=== Page extract ===
-- Opening Marker --

Study Highlights Connections Between Varicose Veins And Blood Clots
Problems More Than Skin Deep
In most cases, varicose veins are seen as more of an inconvenience and aesthetic problem; they’re uncomfortable and unsightly, but, the thinking goes, they’re not going to be life-threatening. Unfortunately, as a recent study published in the Journal of the American Medical Association further underscored, the presence of this condition leads to a highly-elevated risk of developing dangerous blood clots in the form of deep vein thrombosis (DVT). 
The dangers of DVT can’t be understated. It’s especially dangerous when blood clots in lower limbs actually break off and travel up to the lungs or the heart. In extreme, untreated cases, this can be fatal. Clearly, then, varicose veins should not be taken lightly. Given how grave the situation can be, it’s important to take a closer look at this study and what it means for those with blood circulation disorders.
Correlation vs. Causation
Under the direction of Dr. Shyue-Luen Chang of the department of dermatology at Chang Gung Memorial Hospital in Taoyuan, Taiwan, a team of researchers recruited a large research pool of over 425,000 participants, about half of whom had varicose veins. Using medical records from 2001 to 2014, they noted that those with this vein condition were 5.3 times more likely to develop DVT.  In addition, somewhat less robust but nonetheless prominent connections were found between clots in the lung (PE) and narrowing of arteries in the legs (PED).

-- Closing Marker --

=== Dataset extract ===
-- Opening Marker --

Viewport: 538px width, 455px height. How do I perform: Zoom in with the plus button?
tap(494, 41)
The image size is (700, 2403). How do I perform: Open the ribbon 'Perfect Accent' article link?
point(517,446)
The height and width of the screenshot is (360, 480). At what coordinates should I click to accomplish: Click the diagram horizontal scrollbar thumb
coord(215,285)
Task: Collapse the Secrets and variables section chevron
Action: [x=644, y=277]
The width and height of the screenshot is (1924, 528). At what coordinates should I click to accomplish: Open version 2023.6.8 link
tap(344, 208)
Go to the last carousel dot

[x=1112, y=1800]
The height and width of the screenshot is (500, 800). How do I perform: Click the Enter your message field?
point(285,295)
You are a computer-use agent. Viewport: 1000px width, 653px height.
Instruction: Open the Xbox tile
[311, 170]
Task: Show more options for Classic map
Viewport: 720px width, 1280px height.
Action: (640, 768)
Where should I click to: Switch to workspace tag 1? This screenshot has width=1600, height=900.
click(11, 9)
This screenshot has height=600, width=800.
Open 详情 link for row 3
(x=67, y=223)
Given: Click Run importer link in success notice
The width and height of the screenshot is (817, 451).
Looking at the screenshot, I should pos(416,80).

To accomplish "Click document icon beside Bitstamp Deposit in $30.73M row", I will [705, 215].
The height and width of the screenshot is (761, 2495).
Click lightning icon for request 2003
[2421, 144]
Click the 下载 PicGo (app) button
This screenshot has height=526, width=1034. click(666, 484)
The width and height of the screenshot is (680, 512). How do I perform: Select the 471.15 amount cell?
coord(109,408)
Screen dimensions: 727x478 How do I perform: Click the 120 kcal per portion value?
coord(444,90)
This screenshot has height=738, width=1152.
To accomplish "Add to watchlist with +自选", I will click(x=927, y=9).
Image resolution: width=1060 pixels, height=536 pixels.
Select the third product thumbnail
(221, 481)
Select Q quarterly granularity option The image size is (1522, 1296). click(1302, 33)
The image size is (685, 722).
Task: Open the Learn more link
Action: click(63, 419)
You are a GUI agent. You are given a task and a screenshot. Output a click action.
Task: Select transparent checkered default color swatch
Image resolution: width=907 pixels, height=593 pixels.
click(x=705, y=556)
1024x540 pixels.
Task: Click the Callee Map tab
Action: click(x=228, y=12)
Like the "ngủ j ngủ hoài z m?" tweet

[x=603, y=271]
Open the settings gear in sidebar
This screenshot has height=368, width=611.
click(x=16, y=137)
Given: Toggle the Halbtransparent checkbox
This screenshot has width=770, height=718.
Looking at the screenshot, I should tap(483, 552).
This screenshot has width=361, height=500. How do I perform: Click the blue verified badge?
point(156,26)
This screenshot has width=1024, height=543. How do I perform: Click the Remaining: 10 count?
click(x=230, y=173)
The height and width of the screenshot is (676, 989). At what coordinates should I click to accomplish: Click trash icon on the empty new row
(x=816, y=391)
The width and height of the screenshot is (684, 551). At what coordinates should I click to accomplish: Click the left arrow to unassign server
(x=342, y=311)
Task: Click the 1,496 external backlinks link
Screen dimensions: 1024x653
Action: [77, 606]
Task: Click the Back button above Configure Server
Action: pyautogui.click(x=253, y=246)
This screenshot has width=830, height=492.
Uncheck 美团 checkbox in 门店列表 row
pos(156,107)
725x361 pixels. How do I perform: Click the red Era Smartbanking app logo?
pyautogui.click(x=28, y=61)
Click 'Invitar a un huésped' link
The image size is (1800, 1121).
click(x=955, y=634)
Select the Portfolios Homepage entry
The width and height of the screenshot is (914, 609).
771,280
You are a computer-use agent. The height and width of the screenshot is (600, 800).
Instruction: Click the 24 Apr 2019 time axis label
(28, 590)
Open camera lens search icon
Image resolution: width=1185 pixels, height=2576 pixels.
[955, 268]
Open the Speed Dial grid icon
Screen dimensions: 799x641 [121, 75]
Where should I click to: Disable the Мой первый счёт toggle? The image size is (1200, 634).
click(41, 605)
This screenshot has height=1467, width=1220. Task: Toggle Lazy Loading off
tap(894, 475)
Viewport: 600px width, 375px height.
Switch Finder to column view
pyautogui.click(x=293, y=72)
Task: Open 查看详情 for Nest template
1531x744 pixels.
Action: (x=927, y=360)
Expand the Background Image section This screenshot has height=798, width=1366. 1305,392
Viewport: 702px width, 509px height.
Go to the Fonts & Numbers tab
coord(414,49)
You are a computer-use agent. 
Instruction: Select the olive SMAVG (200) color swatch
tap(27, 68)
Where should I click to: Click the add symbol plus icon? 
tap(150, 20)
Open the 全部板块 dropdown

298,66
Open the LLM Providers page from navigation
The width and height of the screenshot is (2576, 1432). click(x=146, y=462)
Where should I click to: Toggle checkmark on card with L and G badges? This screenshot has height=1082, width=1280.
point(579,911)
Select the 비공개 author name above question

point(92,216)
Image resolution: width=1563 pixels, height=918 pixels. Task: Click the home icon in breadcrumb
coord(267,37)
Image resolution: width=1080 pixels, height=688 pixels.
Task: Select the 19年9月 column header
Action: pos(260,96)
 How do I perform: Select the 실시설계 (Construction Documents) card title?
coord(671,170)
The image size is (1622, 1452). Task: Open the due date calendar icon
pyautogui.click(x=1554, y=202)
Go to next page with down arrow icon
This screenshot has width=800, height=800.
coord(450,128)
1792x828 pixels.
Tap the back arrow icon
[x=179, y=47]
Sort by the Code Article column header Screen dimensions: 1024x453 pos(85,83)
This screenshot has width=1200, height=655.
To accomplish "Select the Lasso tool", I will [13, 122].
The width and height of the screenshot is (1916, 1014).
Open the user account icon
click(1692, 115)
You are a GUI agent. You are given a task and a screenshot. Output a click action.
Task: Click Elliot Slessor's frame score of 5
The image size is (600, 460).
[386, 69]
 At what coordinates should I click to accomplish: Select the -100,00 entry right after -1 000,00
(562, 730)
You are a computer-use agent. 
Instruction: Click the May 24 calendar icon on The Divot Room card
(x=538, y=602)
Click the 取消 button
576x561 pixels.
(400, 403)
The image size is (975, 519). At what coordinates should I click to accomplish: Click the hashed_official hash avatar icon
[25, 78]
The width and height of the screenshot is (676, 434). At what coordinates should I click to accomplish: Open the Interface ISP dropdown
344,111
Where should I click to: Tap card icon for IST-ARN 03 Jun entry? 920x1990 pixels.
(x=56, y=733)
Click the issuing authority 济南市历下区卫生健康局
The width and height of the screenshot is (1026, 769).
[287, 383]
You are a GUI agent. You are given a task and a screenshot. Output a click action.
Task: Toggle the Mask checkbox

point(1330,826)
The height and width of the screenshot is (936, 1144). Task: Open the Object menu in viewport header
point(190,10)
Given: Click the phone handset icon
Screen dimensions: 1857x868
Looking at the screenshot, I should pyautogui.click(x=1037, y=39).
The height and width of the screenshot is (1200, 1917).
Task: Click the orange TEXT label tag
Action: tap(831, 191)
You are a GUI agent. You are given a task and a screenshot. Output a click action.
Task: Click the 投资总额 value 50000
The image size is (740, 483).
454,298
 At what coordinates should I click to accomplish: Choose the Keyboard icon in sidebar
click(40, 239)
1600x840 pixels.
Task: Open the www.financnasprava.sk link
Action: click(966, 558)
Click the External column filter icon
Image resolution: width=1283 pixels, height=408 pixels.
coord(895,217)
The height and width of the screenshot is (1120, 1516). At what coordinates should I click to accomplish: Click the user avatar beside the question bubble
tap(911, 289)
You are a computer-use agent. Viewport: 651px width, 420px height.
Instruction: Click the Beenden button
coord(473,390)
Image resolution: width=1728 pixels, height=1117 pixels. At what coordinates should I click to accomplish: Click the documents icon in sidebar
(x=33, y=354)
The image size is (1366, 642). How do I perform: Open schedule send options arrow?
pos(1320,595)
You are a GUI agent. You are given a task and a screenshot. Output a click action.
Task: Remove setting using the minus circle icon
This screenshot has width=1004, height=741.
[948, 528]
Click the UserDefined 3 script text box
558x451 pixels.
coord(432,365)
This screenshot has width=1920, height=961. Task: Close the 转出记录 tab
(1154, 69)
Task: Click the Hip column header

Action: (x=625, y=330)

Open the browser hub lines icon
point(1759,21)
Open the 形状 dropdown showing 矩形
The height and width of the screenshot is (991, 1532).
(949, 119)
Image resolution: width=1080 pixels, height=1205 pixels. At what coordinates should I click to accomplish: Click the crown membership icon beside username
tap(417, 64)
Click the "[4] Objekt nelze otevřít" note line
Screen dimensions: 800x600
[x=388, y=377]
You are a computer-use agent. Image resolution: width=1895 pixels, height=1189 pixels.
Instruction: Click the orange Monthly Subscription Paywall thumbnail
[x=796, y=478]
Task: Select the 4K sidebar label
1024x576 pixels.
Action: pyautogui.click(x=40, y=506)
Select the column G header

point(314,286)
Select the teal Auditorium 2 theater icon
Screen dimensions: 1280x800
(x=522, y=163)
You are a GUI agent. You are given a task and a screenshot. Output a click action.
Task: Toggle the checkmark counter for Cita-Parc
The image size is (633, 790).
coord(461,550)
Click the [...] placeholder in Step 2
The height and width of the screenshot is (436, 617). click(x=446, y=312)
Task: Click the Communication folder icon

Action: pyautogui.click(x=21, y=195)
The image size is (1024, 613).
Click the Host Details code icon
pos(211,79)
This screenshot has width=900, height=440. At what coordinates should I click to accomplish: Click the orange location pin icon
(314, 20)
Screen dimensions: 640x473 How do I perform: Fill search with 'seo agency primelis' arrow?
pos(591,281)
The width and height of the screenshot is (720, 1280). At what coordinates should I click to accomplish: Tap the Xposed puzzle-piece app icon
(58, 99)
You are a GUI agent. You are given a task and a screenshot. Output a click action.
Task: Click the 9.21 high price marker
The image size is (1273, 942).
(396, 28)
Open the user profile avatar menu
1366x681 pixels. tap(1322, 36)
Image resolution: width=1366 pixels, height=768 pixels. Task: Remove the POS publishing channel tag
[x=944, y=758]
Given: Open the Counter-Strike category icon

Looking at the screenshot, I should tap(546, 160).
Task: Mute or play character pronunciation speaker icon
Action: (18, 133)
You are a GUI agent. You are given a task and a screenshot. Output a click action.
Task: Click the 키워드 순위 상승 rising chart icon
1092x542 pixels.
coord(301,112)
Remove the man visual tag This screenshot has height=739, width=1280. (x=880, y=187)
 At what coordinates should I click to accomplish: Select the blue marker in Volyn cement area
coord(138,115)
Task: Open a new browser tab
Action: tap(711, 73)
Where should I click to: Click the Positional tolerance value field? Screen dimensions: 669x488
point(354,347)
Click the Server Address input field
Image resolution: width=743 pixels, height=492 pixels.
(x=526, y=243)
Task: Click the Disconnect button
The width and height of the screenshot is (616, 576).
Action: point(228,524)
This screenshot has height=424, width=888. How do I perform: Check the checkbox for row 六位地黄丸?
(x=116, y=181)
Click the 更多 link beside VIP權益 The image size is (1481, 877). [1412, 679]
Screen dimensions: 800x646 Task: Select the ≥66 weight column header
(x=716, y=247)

-- Closing Marker --

=== Work instructions ===
[1] According to the varicose veins article, how much more likely were people with varicose veins to develop DVT?
[2] From the varicose veins article, transcribe the part that opens with the words containing "The dangers of" and closes with "blood circulation disorders.".
[3] Turn the paragraph of the varicose veins article beginning "The dangers of DVT can't be understated" into a short list that keeps its main facts.
The data stands apart from the varicose veins article.

=== Task-by-task answers ===
[1] They were 5.3 times more likely to develop DVT.

[2]
The dangers of DVT can’t be understated. It’s especially dangerous when blood clots in lower limbs actually break off and travel up to the lungs or the heart. In extreme, untreated cases, this can be fatal. Clearly, then, varicose veins should not be taken lightly. Given how grave the situation can be, it’s important to take a closer look at this study and what it means for those with blood circulation disorders.

[3]
- DVT is very dangerous.
- It is most dangerous when clots in the lower limbs break off and travel to the lungs or heart.
- In extreme, untreated cases, this can be fatal.
- So varicose veins should not be taken lightly.
- It is important to look closer at the study and what it means for people with blood circulation disorders.